Le Devoir crie au génie pour Le chant des sirènes, de Jean-François Laporte.

Jean-François Laporte a conçu un instrument composé de 70 lames de scies circulaires et objets métalliques qui s'entrechoquent. Il se porte sur les épaules pour donner le Chemin de croix.

Jusqu'au 28 février dernier, la symphonie portuaire était une sympathique démonstration sonore annuelle pour touristes et nostalgiques des années de gloire du Vieux-Port de Montréal. Mais Le chant des sirènes, de Jean-François Laporte, a véritablement fait entrer le genre dans la catégorie de la musique contemporaine. Oeuvre conceptualisée, bâtie et écrite sur partition, elle a constitué une "véridique et moderne création".
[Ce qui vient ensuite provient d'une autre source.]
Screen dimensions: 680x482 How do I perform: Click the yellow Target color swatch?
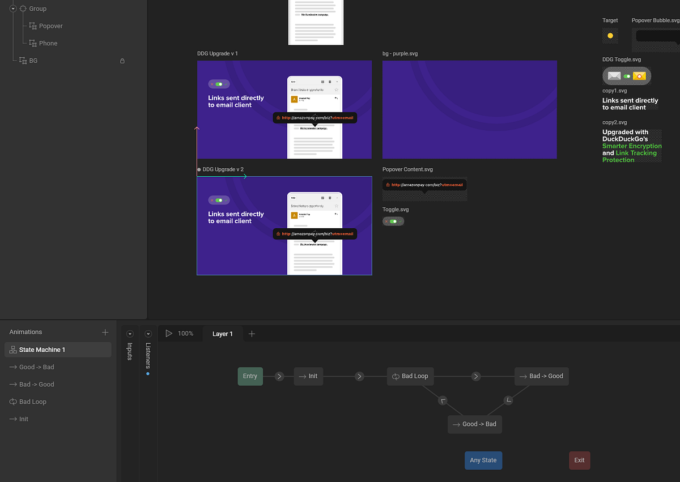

C'est du moins l'opinion du critique musical du Devoir, François Tousignant, qui y est allé d'un compte rendu dithyrambique au lendemain de la présentation de l'oeuvre du jeune homme, étudiant au baccalauréat en composition à l'Université de Montréal. "Jean-François Laporte possède le don de transformer tout ce qu'il entend en poème, de faire fleurir son imagination en bouquets sonores insoupçonnés, écrit-il. [...] Mise au monde à Terre-Neuve, la symphonie portuaire arrive à l'âge adulte sous l'impulsion presque géniale de Laporte."

Dix jours après la création de son oeuvre, retransmise par la chaîne culturelle de Radio-Canada et saluée par un si bel hommage, le compositeur a la satisfaction du travail accompli. "Je savais assez précisément ce que je voulais et cela a bien marché, dit-il. Et puis, à Montréal, on a la chance de pouvoir écouter nos bateaux avant la présentation de l'oeuvre."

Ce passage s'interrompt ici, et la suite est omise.